The Huntington production is set in a towering workplace of shabby grandeur designed by Santo Loquasto, through the windows of which are glimpsed a Dublin roofscape and a lowering sky. Distant church bells compete with melancholy tunes of Gene Clark and Neil Young that mark the scene breaks. A burly cross between Brian Dennehy (whom Falls directed in Death of a Salesman and Long Day’s Journey into Night) and the wispier Frank McCourt, John Judd gives a larger-than-life performance as the frightened John. He seems to take up the entire therapist’s couch, rocking back and forth as he forces his tale out of himself, then relaxes into it in a way that’s cocky and anguished at once. As Ian, a contained Jay Whittaker does little more than coax John’s confessions, translating them into his own off-hours life of quiet agitation. Keith Gallagher makes a tender sad sack of a pick-up, and Nicole Wiesner brings vitality as well as incredulity to the girlfriend being dumped. As for what John dumps on Ian, it may be metaphoric proof that you can leave your troubles on your therapist’s door. But if that were actually true, wouldn’t every mental-health clinic on the planet be Spooky World?

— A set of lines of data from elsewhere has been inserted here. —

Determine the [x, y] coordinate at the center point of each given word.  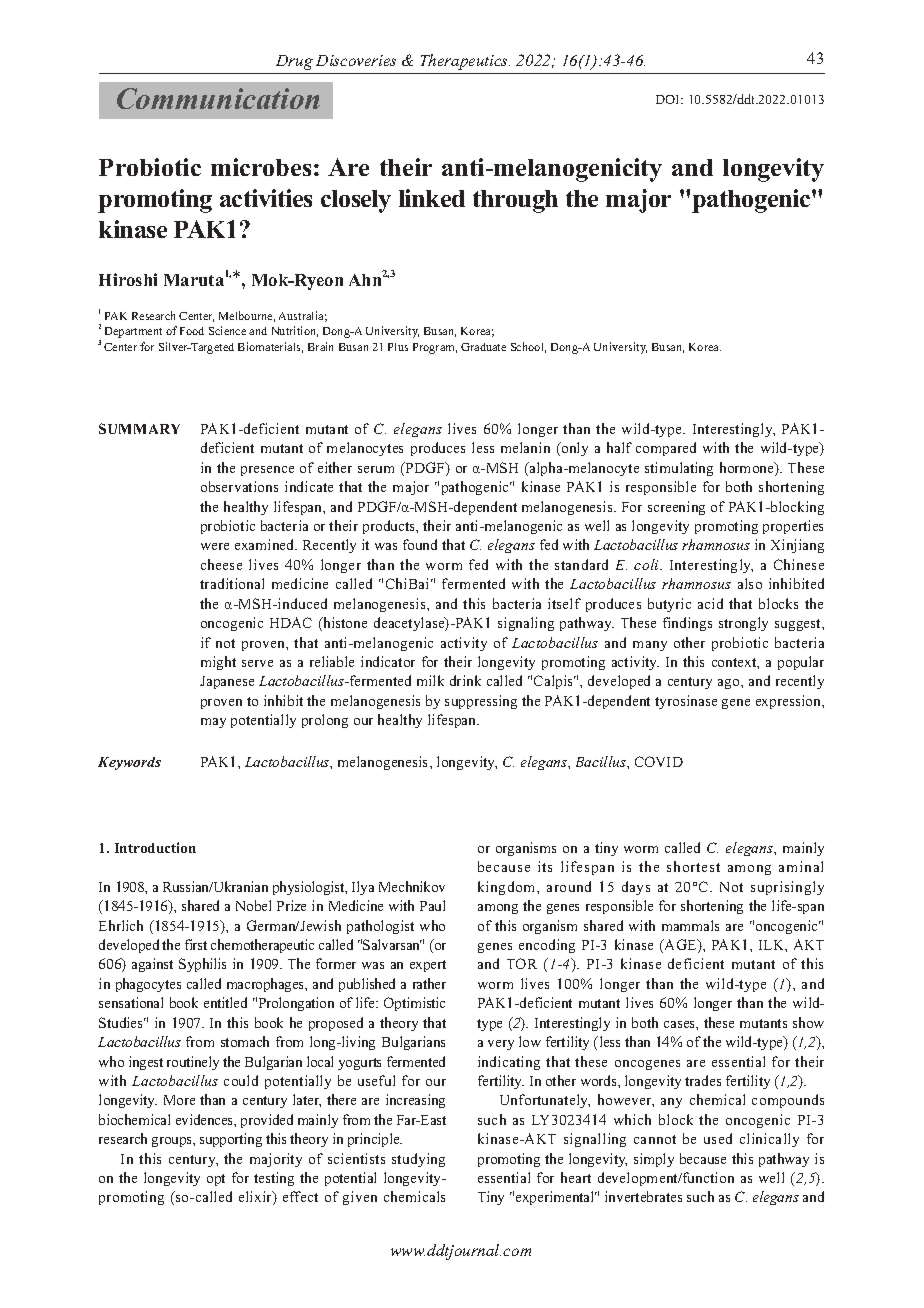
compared [666, 449]
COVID [659, 761]
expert [428, 966]
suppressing [481, 702]
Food [192, 331]
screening [676, 508]
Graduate [483, 347]
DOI [669, 99]
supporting [231, 1140]
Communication [218, 98]
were [215, 546]
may [213, 723]
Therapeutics [465, 62]
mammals [690, 925]
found [420, 544]
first [196, 944]
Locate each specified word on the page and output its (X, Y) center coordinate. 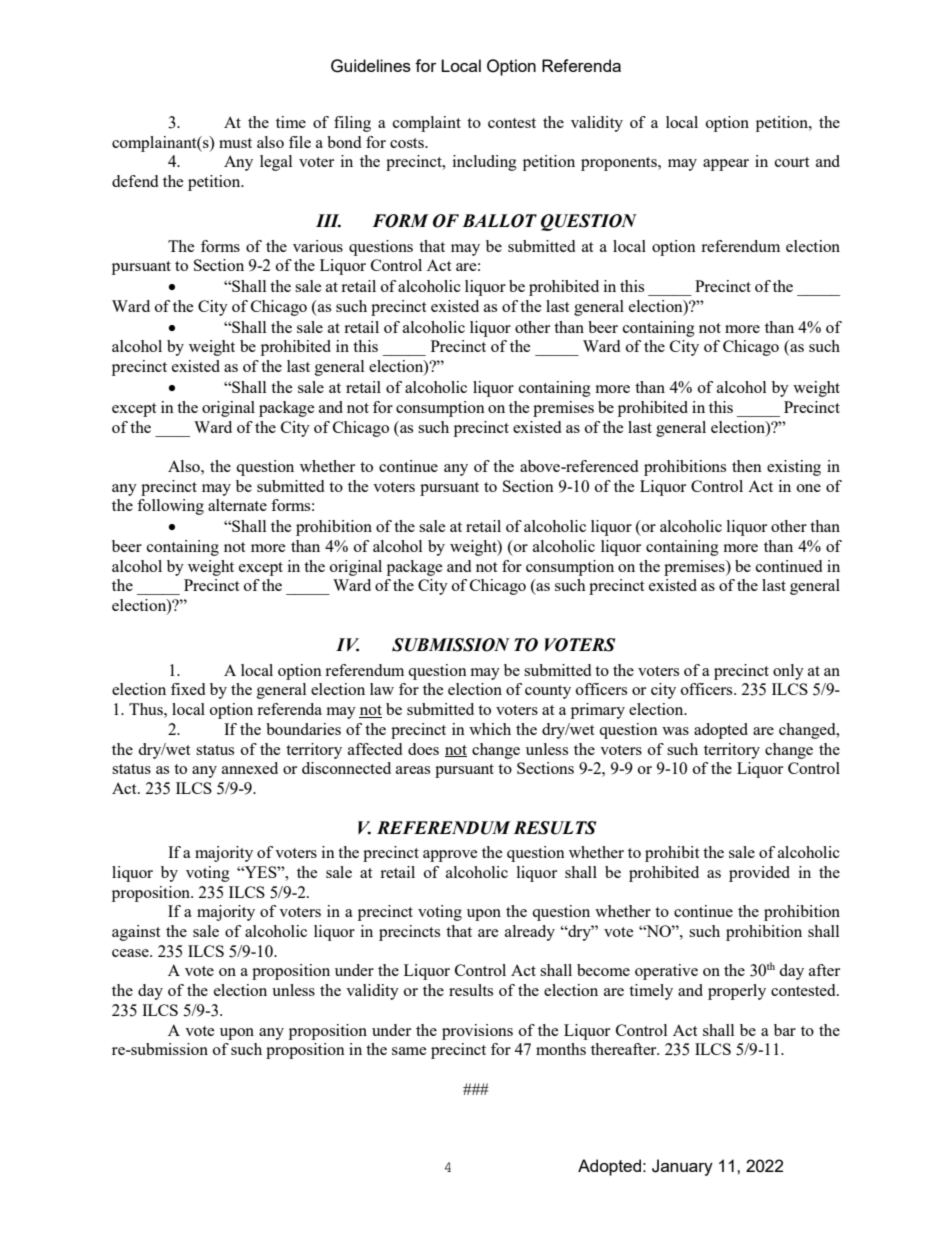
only (788, 672)
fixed (188, 689)
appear (726, 165)
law (382, 689)
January (682, 1167)
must (235, 143)
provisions (477, 1032)
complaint (427, 124)
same (409, 1051)
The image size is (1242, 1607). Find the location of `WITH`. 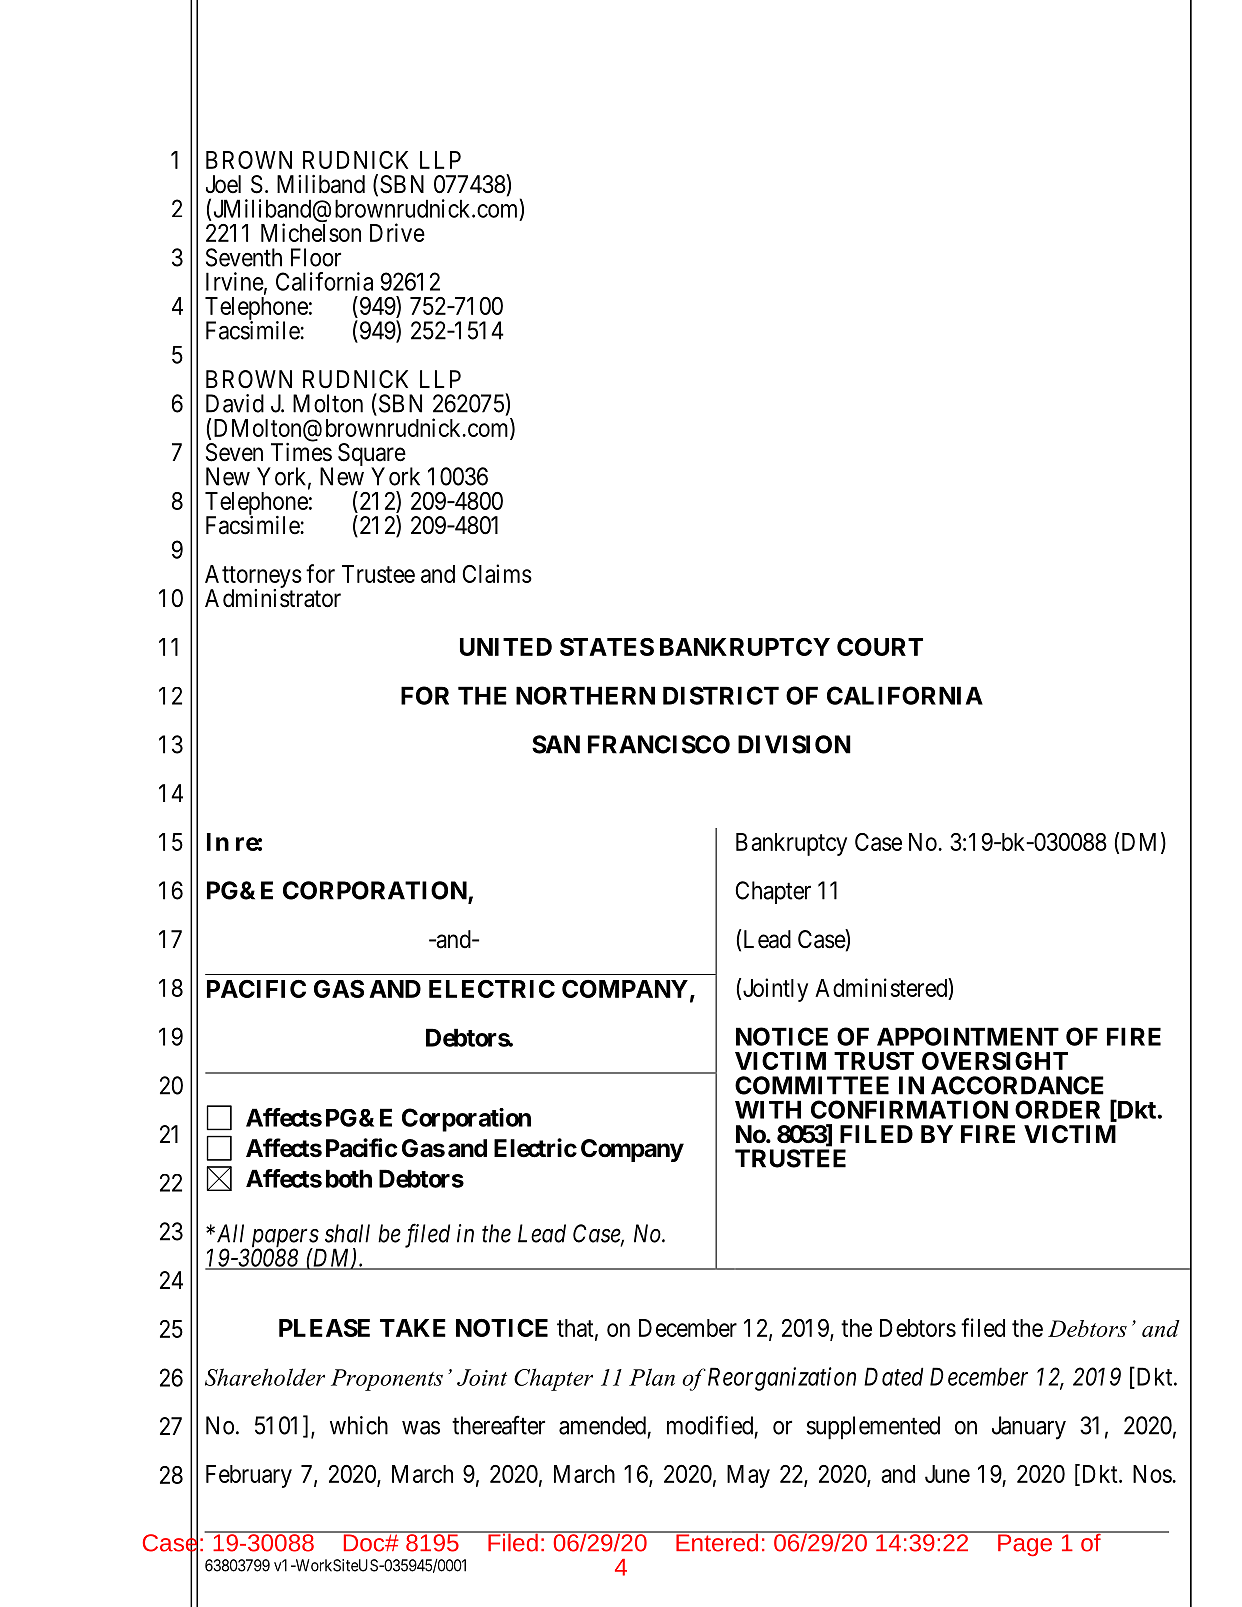

WITH is located at coordinates (768, 1109).
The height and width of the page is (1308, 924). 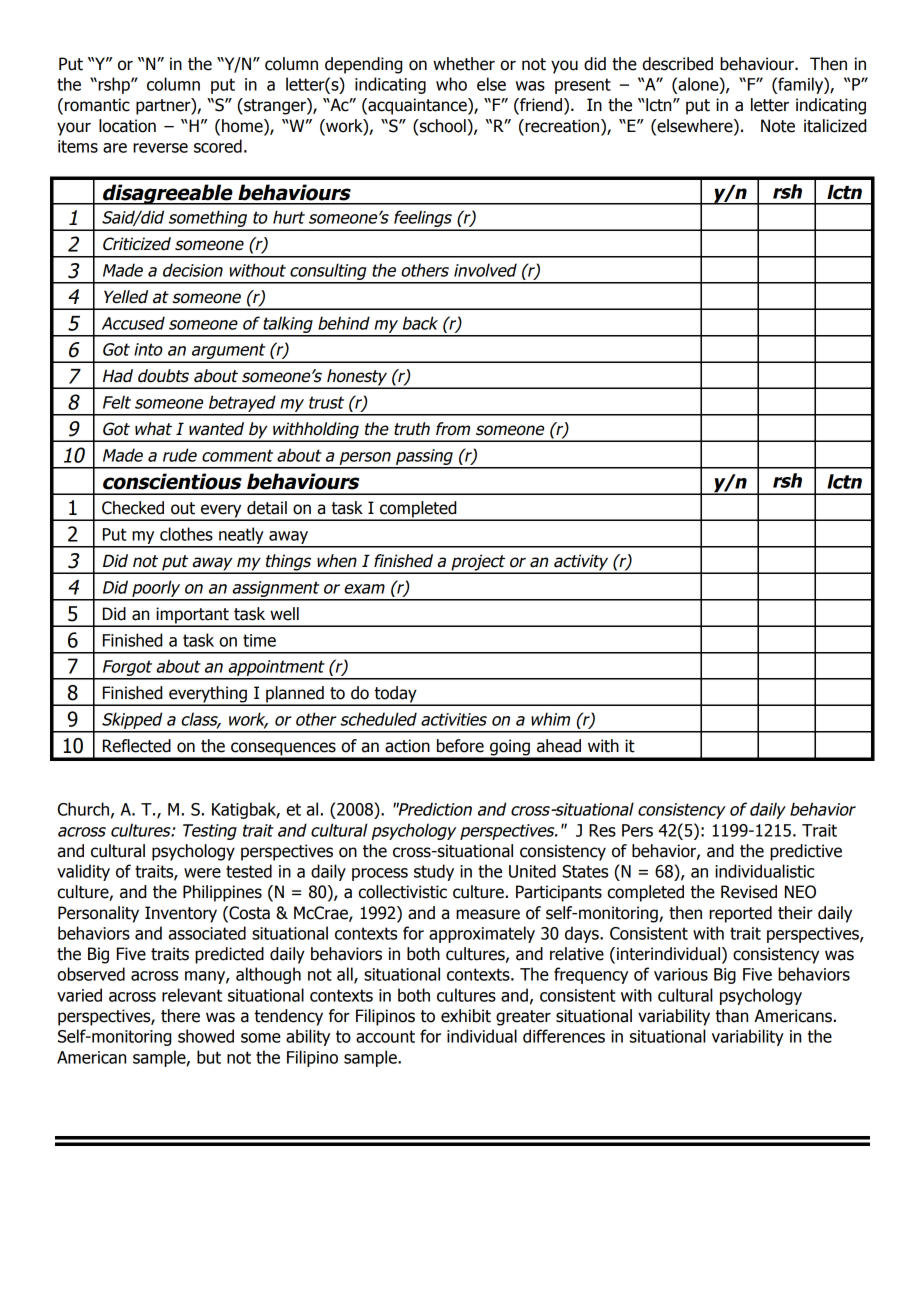 What do you see at coordinates (581, 563) in the page?
I see `activity` at bounding box center [581, 563].
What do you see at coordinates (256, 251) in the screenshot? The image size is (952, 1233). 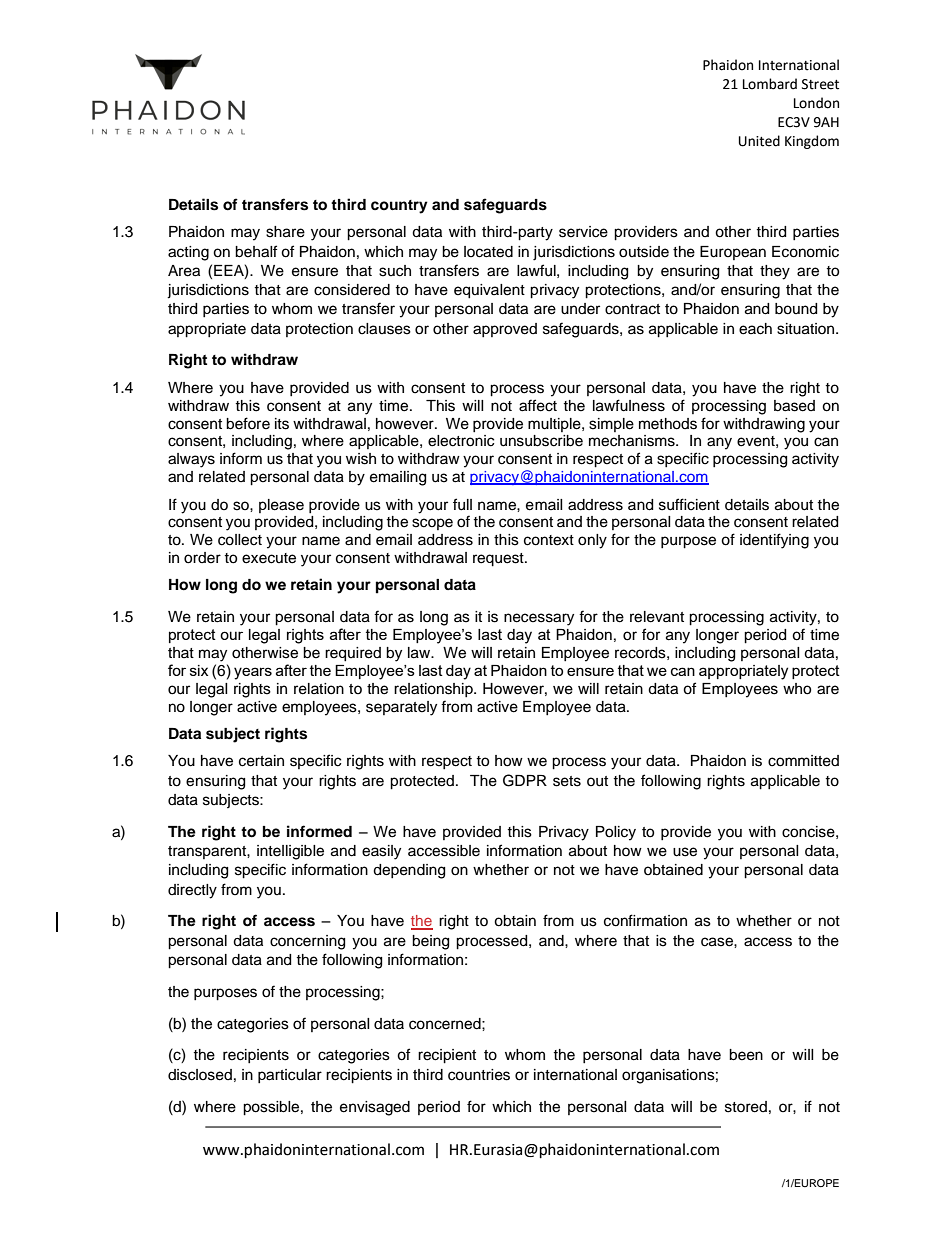 I see `behalf` at bounding box center [256, 251].
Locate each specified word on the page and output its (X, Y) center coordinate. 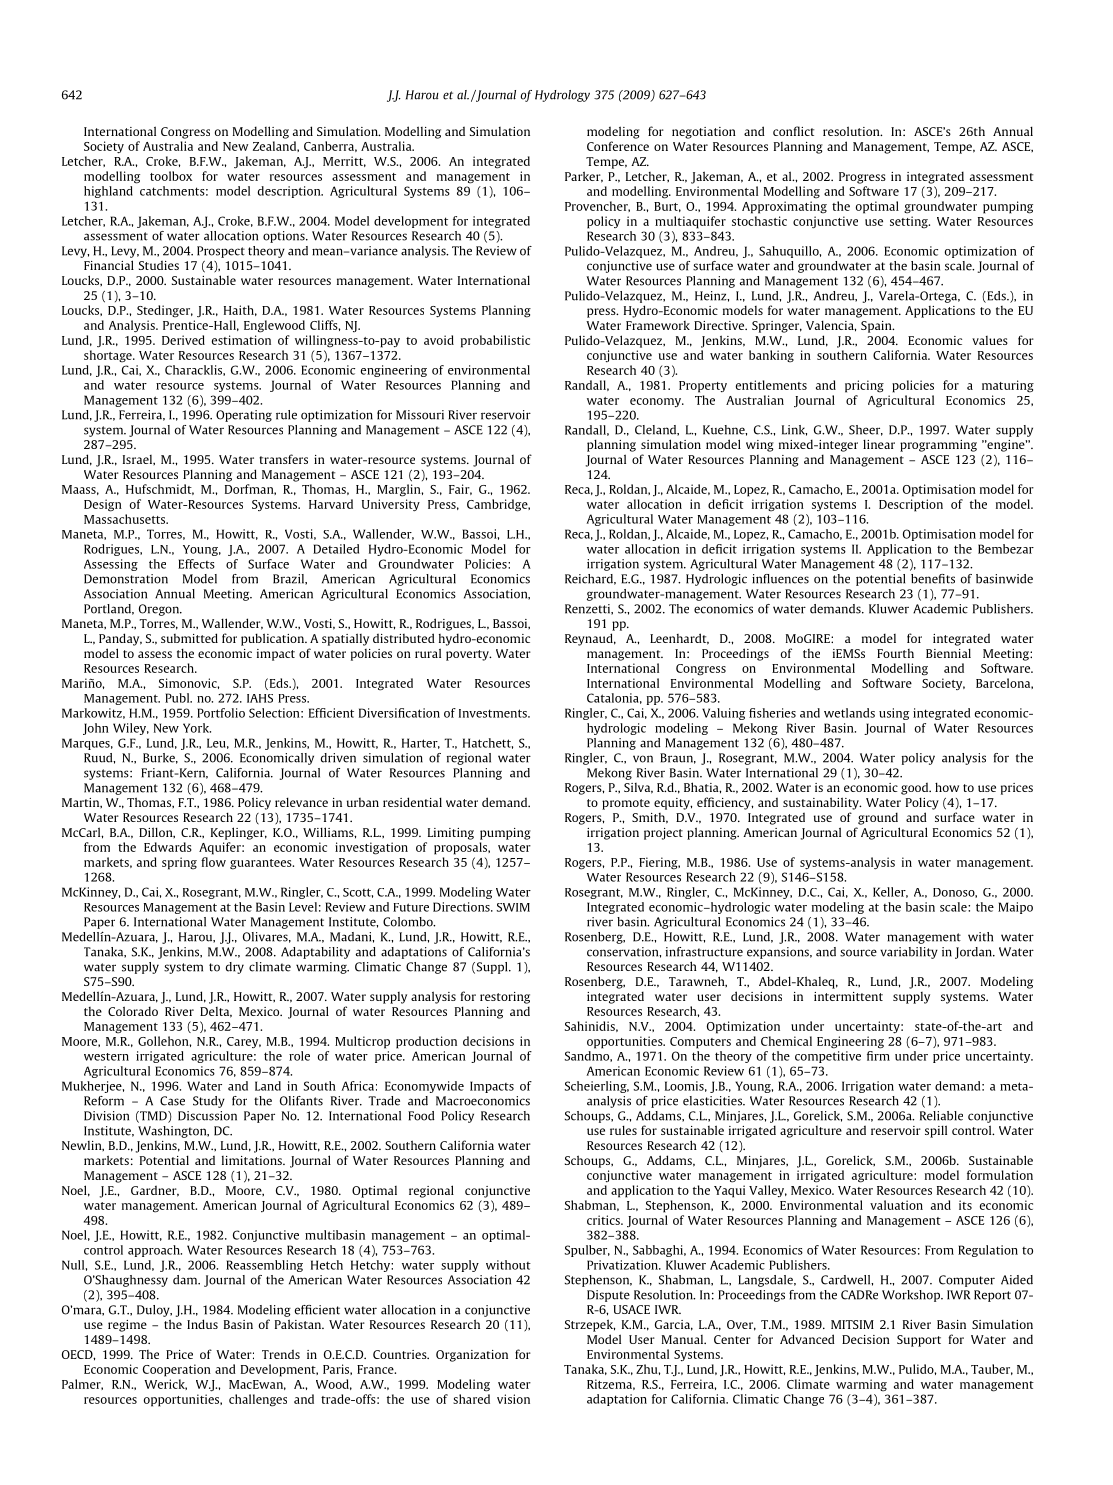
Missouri (420, 415)
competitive (828, 1057)
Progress (862, 178)
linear (879, 444)
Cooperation (177, 1370)
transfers (283, 459)
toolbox (171, 176)
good (916, 788)
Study (209, 1102)
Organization (472, 1356)
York (197, 728)
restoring (505, 998)
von (643, 759)
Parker (584, 177)
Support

Actors’ Shakespeare Project removes Shakespeare’s valedictory, The Tempest, to a Victorian music hall where Prospero presides as resident magician. In red-lined cape, glittering vest, and top hat, advancing onto a thrust stage bordered by bulb lights, he seems poised to saw Ariel in half. Of course, Shakespeare’s alter ego has bigger magical fish to fry. Near the top of the production (at Cambridge Multicultural Arts Center through April 13), the distinguished actor Alvin Epstein, as Prospero, comes forward carrying a hoop with which he encompasses a ship’s model on a tiny table, triggering the weather event of the title. The delicate ship rises on a spume of white cloth that becomes the tossing sea, out from under which storm-tossed characters peep to convey orders and display panic. It’s a toy-theater tempest as might have been enacted in a Victorian parlor. And it works better than some of the effects emanating from director Patrick Swanson’s framing device for the play. Especially jarring is the masque Prospero conjures for daughter Miranda and the brave new specimen who has washed up to be her spouse. Here it’s a clown show with red-nosed guys in dresses giving sing-song readings of the goddesses’ lines. Even if the enchanted island of the play were indeed a Victorian stage, why would Prospero choose to favor his daughter and her intended with a celestial slip on a banana peel?